Both routes could use the same metadata standards as described earlier in this document: importantly, the role of authorship should be incorporated. A reproducibility statement that is made by an author, and verified by a peer-review needs to be distinguished from a third-party annotation on an open platform. Nevertheless, this distinction can be incorporated in the metadata.

Needless to say, there is a cost distinction between the two paths. Journals, and their editing and content processes, have a direct cost associated with them. Services, such as Publons, are frequently free at the point of cost.

By incorporating the correct metadata and authorship relations, authorship of reproduced research can be credited to the researchers, providing all important currency to those researchers and institutions. This recognition both rewards the work, and validates reproducibility as a primary research task: it may encourage early stage researchers to go the extra distance and get rewards for their work in their field.

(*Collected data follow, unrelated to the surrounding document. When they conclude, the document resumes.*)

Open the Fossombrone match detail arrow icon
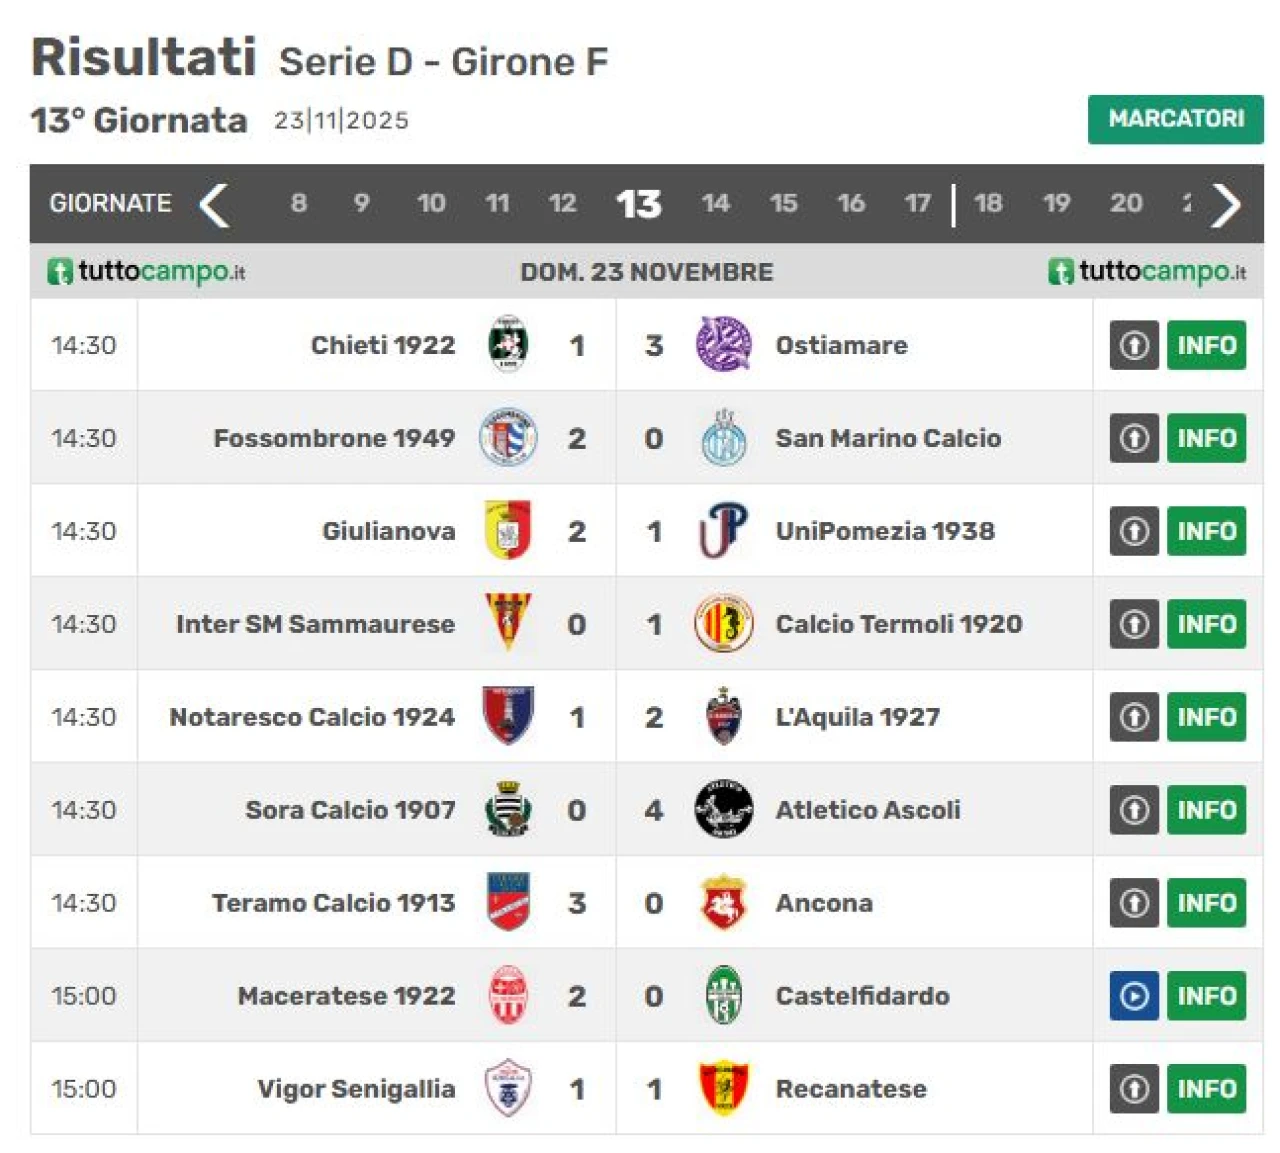The height and width of the screenshot is (1153, 1280). coord(1134,438)
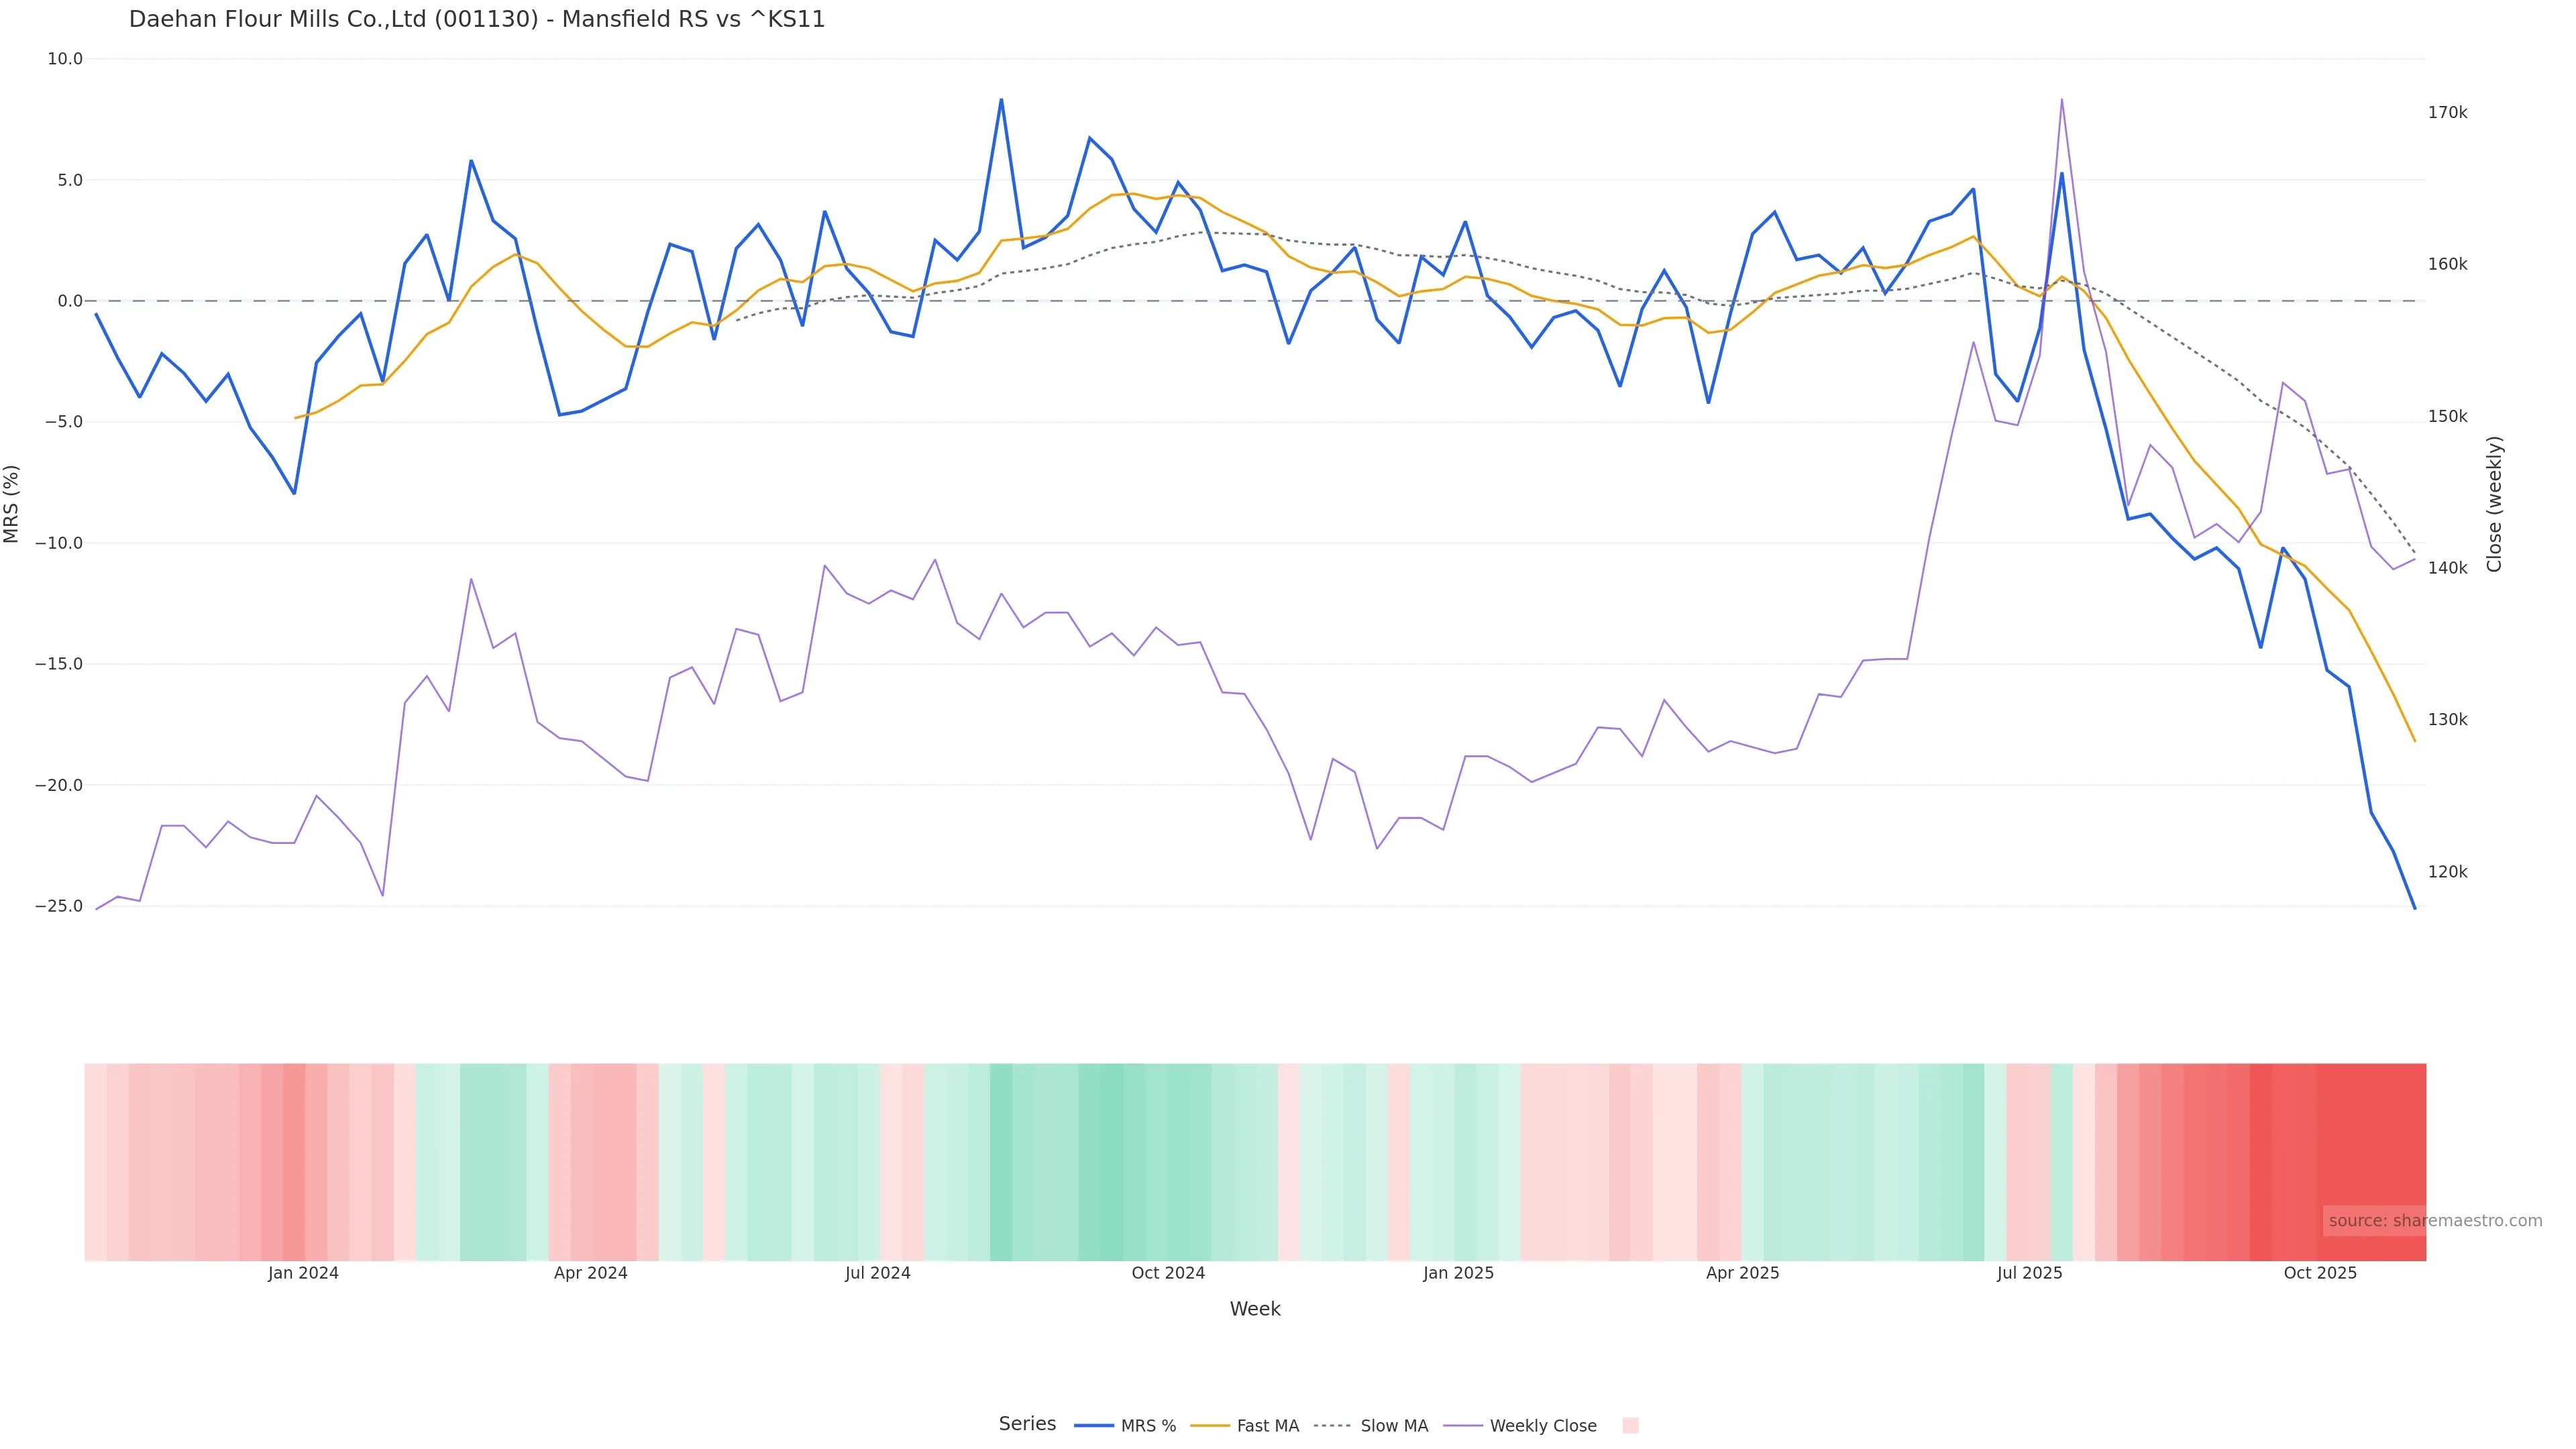Click the dashed Slow MA legend line marker
The image size is (2576, 1449).
1333,1426
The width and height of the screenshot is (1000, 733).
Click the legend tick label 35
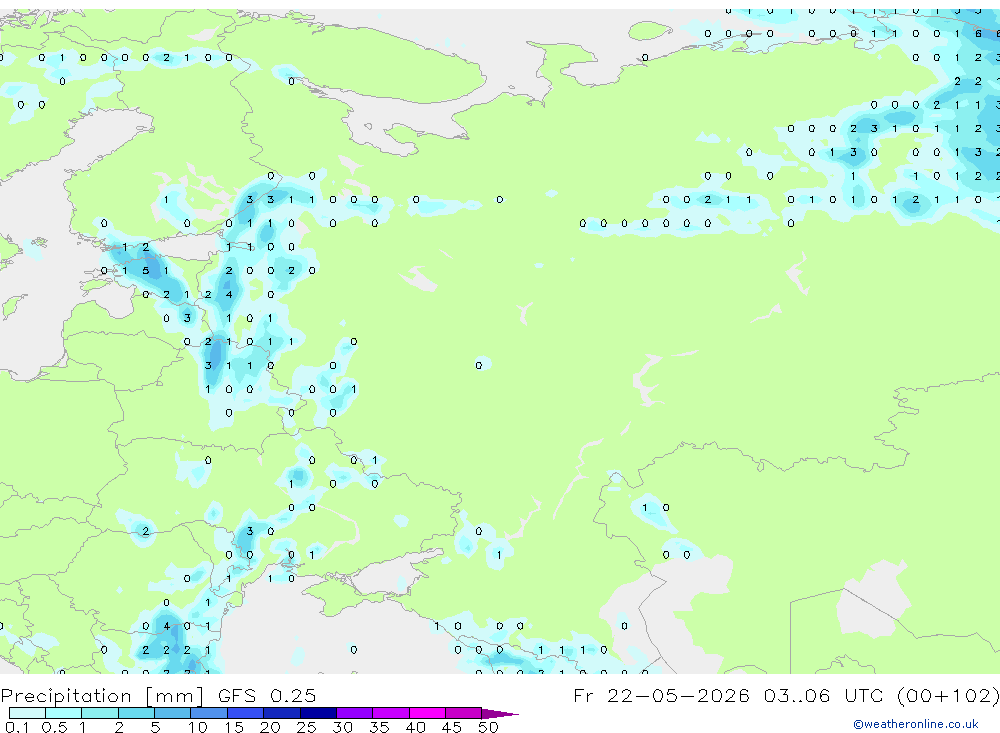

7. Measuring reproducibility

A standardized way of collecting the elements of reproducibility and communicating those facts means that we can count and measure reproducibility. Echoing my earlier observation that all reproducibility is not relevant for all research, this would allow funders, institutions and journals to measure the degree to which reproducibility is being adopted. Reproducibility is not a simple binary process: the greater the degree that reproducibility has been undertaken (with success), the higher the likelihood that the findings can be treated as verified.

Conclusion

This suggested ecosystem describes a way that efforts can be used focus need, to discover reproducibility, to reward these efforts: to suggest ways in which the various members of the scholarly environment can adapt their citizenship roles to support the future success of reproducibility.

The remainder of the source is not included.